Les rumeurs sans fondement sur les réseaux sociaux ont fait monter la tension encore d'un cran, disent les policiers. Ceux-ci pointent en particulier des messages prétendant que les musulmans se préparaient à attaquer un temple bouddhiste. La police a aussi dit enquêter sur des individus ayant publié des récits mensongers ou incendiaires sur l'incident et qui seraient arrêtés pour ce motif.

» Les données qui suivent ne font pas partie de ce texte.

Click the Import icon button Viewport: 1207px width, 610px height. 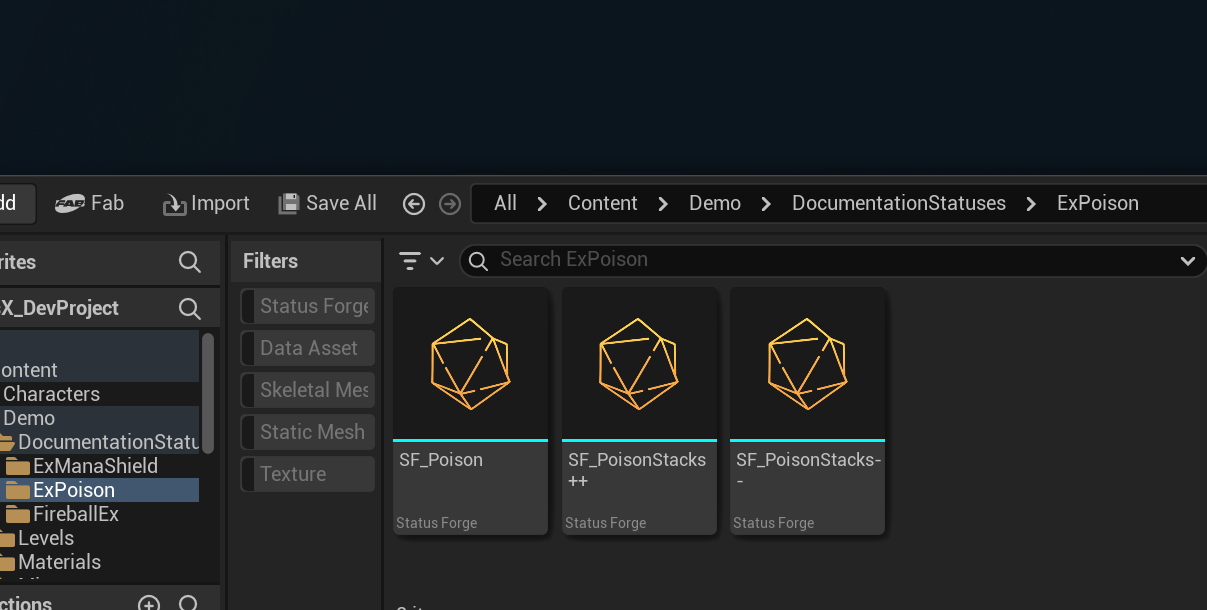click(x=175, y=204)

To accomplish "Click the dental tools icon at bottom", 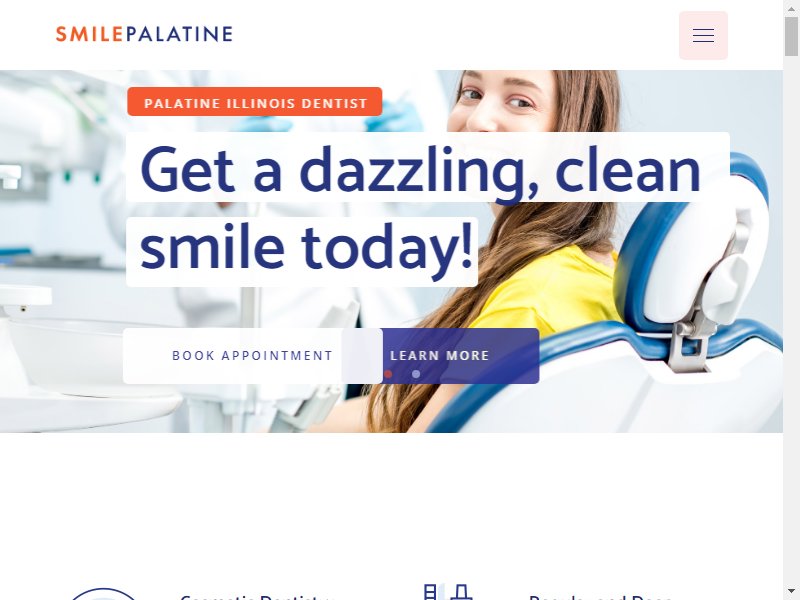I will tap(448, 592).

Les musulmans représentent environ 10 pour cent d'une population sri lankaise de 21 millions, tandis que 70 % adhèrent au bouddhisme (majoritairement de la branche theravāda), le reste appartenant pour la plupart à des traditions hindoues. Du point de vue ethnique, 75 % sont Cingalais, environ 10 % sont des Maures sri-lankais (musulmans parlant tamil), et près de 15% sont Tamouls (Sri-Lankais et Indiens).

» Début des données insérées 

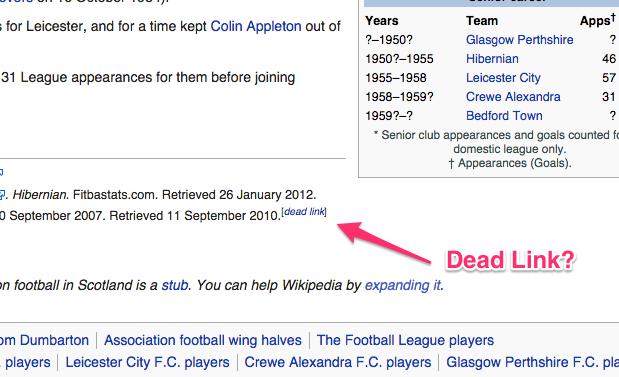Open the Glasgow Perthshire team link

520,40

La tension est montée entre les deux communautés cette année, avec des incidents sporadiques de radicaux bouddhistes s'en prenant à la communauté musulmane avec des accusations de conversions forcées à l'Islam et de vandalisme sur des sites archéologiques bouddhistes. Plus de 20 attaques contre les musulmans, dont des incendies criminels de commerces appartenant à des musulmans et des jets de cocktails Molotov sur des mosquées, ont été enregistrés depuis avril 2017.

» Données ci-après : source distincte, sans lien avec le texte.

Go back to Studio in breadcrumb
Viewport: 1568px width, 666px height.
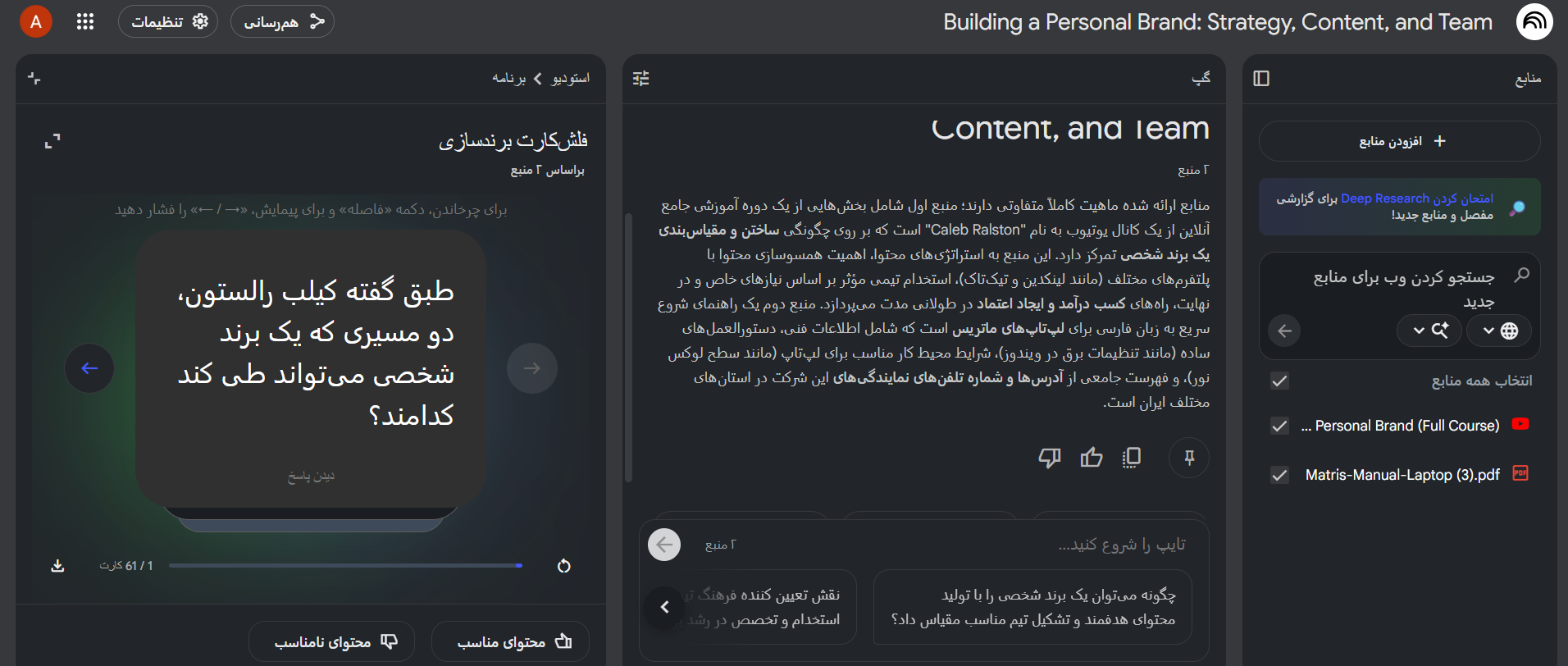point(571,78)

Après la dernière flambée de violences, certains se sont demandés si la riposte des autorités était suffisante :

Qui a ordonné le retrait des personnels du STF de Gintota dans les heures qui ont suivi les affrontements de la nuit de jeudi ? Et pourquoi ? Répondant au Ministre Vajira Abeywardene, l'Inspecteur général adjoint de Galle dit qu'il n'en a pas le pouvoir. “Peut-être un ordre venu d'en-haut”

Je n'ai toujours pas compris comment ?
Bien préparées depuis hier il y avait plusieurs forces à Gintota. Mais une fois que le groupe a atterri [sur les lieux] et commencé à détruire les maisons et se battre, il n'y avait plus du tout de forces là-bas. Je ne sais pas s'ils ont pris un temps de pause

Ecoeuré de la façon dont les autorités répondent à un différend. Je ne me suis encore jamais senti à ce point en danger dans ma ville

La désinformation propagée sur les médias sociaux sri-lankais

Le ministre de la Loi et l'Ordre Sagala Ratnayaka a promis d'agir contre les colporteurs de rumeurs. “Certains groupes politiques se sont donné à présent la mission sans espoir de transformer cette rixe mineure en confrontation Cingalais – Musulmans”, a-t-il déclaré.

Mais tous les messages sur les médias sociaux à propos des affrontements n'étaient pas infondés. Ce dessin de Cartoon Lanka défend que les médias traditionnels au Sri Lanka négligent une confrontation imminente bien réelle :

L'affaire de Gintota vue par les médias traditionnels et par les médias sociaux !

La désinformation n'en reste pas moins un problème persistant au Sri Lanka. En juillet, un éditorial de Groundviews, partenaire de Global Voices, rappelait des exemples passés d'incitations contre des minorités et mettait en lumière les agissements du groupe radical bouddhiste Bodhu Bala Sena :

Quand ce groupe a commencé à être actif, il a diffusé des messages de haine, principalement sur Facebook, en prétendant, par exemple, que le magasin populaire No Limit, à propriété musulmane, distribuait des caramels qui, ingérés, allaient rendre les mères cingalaises infertiles. Ces rumeurs persistent même aujourd'hui.

L'éditorial notait :

Les Sri-Lankais tendent à digérer les médias sans question ni critique. Il faudra que ça change pour empêcher la désinformation de se propager. On peut y arriver en développant la sensibilisation, que ce soit par de courtes vidéos, des articles montrant comment détecter les fake news ; ou par la formation.